Bitcoin Nears $11,000 as Yuan Fall on China Tariffs


Shanghai port

Bitcoin has risen by about $1,000 in the past three days to now stand at $10,800 once again.

The rise of about 10% looks like a reversal, with bitcoin perhaps to continue maybe another slow attempt to take $14,000.

Bitcoin price, August 2019
Bitcoin price, August 2019

The above recent pattern looks a bit like mid May where there was a drop, then another attempt to rise, followed by another drop which turned out to be a cup and handle.

That may be because at resistance levels traders are probably taking profits, with $14,000 being a clear resistance line.

In the meantime, if it rises, then the bull pressure builds up, with one reason for it perhaps being China’s Yuan (CNY) which has dropped against the dollar.

USD/CNY, August 2019
USD/CNY, August 2019

Trump has imposed a 10% import tax on $300 billion worth of Chinese goods, adding to the previous 25% tariffs on an additional $250 billion.

Meaning all Chinese goods are now being taxed, with China in turn taxing all US goods, some $120 billion, with a 25% import tax.

What this will do to trade between the two countries and perhaps relations, remains to be seen, but the result for CNY has been a clear jump in one of the biggest green candle since May.

CNY is nearing 7 to the dollar, with it appearing to have escaped the sideways to now maybe form a new trend.

That can have an effect on bitcoin if markets anticipate a further devaluation of Chinese money as residents there might scramble to preserve some value through bitcoin.

In anticipation of such scramble, others might front-run, with it unclear now whether Trump will widen the tariffs agenda particularly to Europe.

The latter might have more leverage than China because they tend to consume US goods, particularly tech services like social media.

A trade war with Europe, therefore, could damage America both economically and otherwise while potentially strengthening the European economy especially where digital services are concerned.

So it’s not clear whether Trump would want to potentially get bruised while sort of in a campaign mode with the US elections now not that far away.
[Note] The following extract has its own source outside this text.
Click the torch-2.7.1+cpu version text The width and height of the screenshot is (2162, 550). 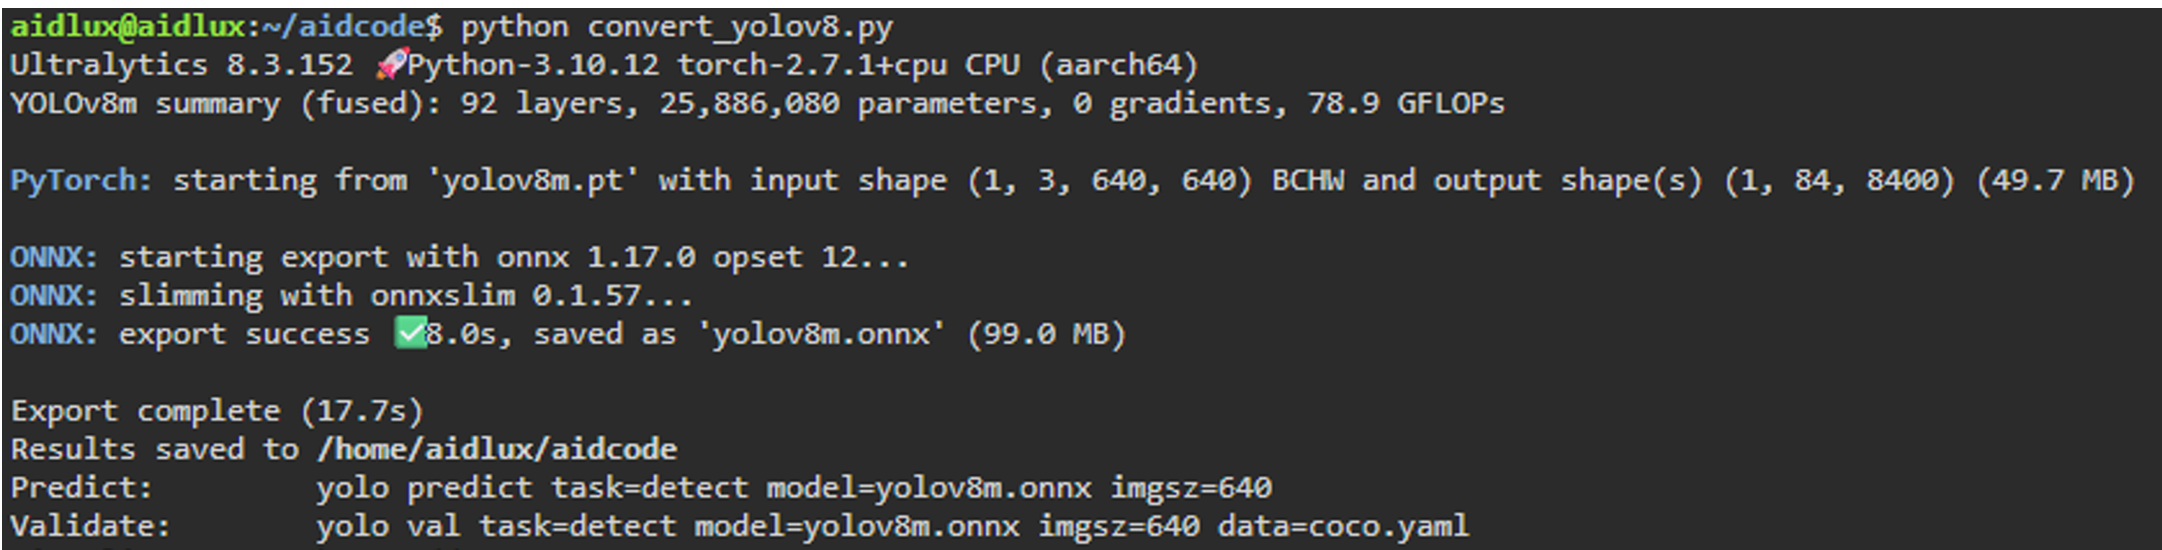click(x=812, y=65)
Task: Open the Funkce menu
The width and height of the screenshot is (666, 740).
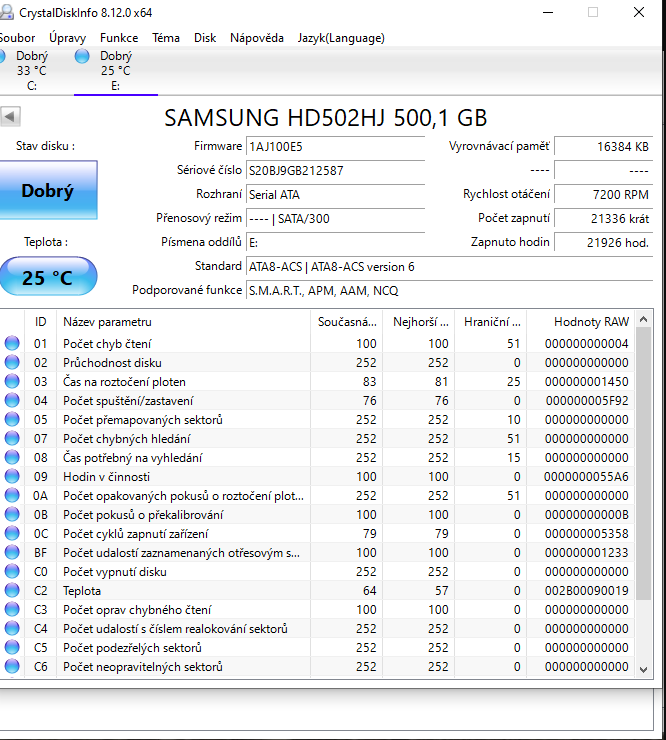Action: click(119, 38)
Nor is it clear whether these tariffs are working, with them seemingly bringing little revenue so far and with the recent growth seemingly being more due to debt fueled tax cuts that transfer explicit and progressive taxation to very regressive taxation through inflationary monetary supply.

Then there’s crashing pound due to potentially no deal brexit, with the global monetary picture appearing to be quite favorable for further bitcoin growth.